One of the reasons why Terraform files are so hard to be kept around is the question of where to keep secrets. There are a couple of ways of dealing with that:
- The Hashicorp’s blessed way of doing the thing is to use their Vault – while this could be the way to go, it complicates the whole setup even more and feels a little bit like an overkill
- Similar to Vault you can use KMS from AWS to store secrets – but it carries the same complexity luggage
- Use a private git repository, and pretend that everything is okay, as long as no one’s computer is stolen 😉
- There is also a way of keeping secrets in the env vars. That kinda makes sense when you run the thing from CD/CI server – though in a sufficiently complicated system, this could be really hard to maintain
- You could keep them somewhere local, have some special machine that would be exclusively for provisioning, but let’s face it – for a reasonably sized team that’s a ‘nogo’.
- The way we dealt with this issue, was to keep all secret.tfvars along the .tf files, but encrypted using git-secret. The way it works is that the scripts that are running
terraform plan
andterraform apply
for us first use git secret reveal and do git secret hide right after. While this is not a perfect solution, it’s at least simple enough to decrease the churn needed to run Terraform from local machines.
9. One hosting offering
Initially, neither Hashicorp nor any other company was providing any hosting of Terraform. Being quite a complicated piece of software to run (esp. the secrets holding part), there was a niche that had to be fulfilled, and finally – it was, by Terraform Enterprise.
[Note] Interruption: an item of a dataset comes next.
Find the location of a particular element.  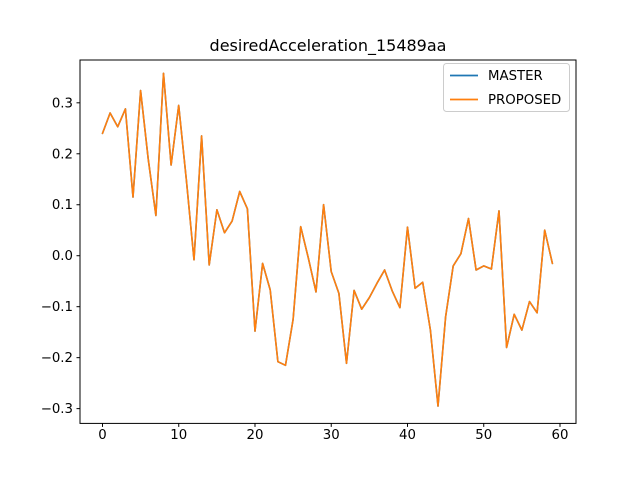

Unfortunately, I have no experience with this, so can’t tell for sure, how it looks. But – assuming it’s the same feel stripped from rather problematic issues of dealing with state and sensitive data – I hope for the best. What might be considered an issue is the fact that using Enterprise mode, leaves our provisioning a bit vendor locked-in.
So what should I (You) do?
As it’s quite visible, Terraform carries some issues that have to be taken into account while choosing a provisioning solution. Some of those will eventually be sorted out, others are just architectural choices Hashicorp had to make (most probably these were lesser-evil like decisions). As promised in the title, I should give one major point why should have to consider Terraform – in my opinion, there are cases where you simply have no other options. It’s really hard to find a solution ranging over so many cloud providers. Additionally, if your case is a living system, with a lot of infrastructure repetitions that undergoes minimal infrastructure changes every day – Terraform is definitely worth taking a look.